TBW, a regional supplier for three counties on the west coast of Florida, is seeking to recoup fees for what it believes is a faulty design of Florida’s largest reservoir, a 15.5-billion-gallon facility that began to crack shortly after opening in 2005.

The reservoir was designed by HDR Engineering Inc.

The trial judge erred a number of times by excluding certain evidence, not allowing the jury to physically see the reservoir, and admitting irrelevant or improper evidence, Tampa Bay Water’s attorney, Richard Harrison with Allen Dell PA, said in a court filing Wednesday.

“New trials have been granted because the jury’s verdict was against the great weight of the evidence, because errors were made during the conduct of the trial, such as the improper admission of evidence or improper jury charges, or a combination of both,” Harrison’s motion said. He also asked for oral arguments to be held on the request for a new trial.
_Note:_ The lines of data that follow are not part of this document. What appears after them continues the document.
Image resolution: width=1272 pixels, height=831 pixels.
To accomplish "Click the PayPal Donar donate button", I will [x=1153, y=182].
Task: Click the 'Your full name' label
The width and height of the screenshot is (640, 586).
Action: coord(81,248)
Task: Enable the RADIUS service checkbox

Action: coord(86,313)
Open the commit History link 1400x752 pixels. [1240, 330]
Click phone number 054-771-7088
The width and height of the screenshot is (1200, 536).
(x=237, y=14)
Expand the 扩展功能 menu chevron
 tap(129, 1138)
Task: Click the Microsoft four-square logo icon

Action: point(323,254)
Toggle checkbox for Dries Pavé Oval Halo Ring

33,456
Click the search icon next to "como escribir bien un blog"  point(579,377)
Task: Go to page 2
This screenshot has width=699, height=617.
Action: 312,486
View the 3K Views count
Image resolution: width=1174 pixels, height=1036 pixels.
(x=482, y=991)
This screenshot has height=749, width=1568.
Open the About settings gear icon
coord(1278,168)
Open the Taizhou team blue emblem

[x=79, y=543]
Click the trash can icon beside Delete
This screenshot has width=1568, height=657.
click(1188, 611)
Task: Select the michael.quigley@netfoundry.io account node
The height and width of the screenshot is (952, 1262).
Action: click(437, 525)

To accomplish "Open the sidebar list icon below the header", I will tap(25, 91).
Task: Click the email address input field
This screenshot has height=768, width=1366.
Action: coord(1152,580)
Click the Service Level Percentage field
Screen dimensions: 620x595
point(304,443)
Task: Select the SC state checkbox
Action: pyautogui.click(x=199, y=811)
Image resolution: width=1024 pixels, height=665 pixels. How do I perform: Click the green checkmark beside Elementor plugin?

TBW filed the suit four years ago seeking to have HDR pay for much of the estimated $122 million to repair cracks in the reservoir. The agency rejected a $30 million settlement offer.

After a lengthy trial, it took jurors less than four hours to decide HDR was not responsible for repairs. After the trial, HDR sought payment of its legal costs, which the judge approved.

Tampa Bay Water is now reviewing the costs, and has initially estimated HDR’s bill at approximately $21.7 million, according to court documents. The agency reportedly has paid $10.6 million in legal fees pursuing the case.

TBW and HDR could not be reached for comment at press time.

Meanwhile, as part of repairing the reservoir, TBW had planned to expand its capacity by another 3 billion gallons.

However, earlier this month the Florida Department of Environmental Protection reportedly notified the agency that it may not approve a permit for the expansion project due to heightened sinkhole activity in the west-central part of the state.

The issue is expected to be discussed at the agency’s meeting June 18 along with upcoming bonding plans to finance repairs on the reservoir.

Tampa Bay Water has $1.05 billion of outstanding revenue bonds rated AA-plus by Fitch Ratings and Standard & Poor’s, and Aa2 by Moody’s Investors Service.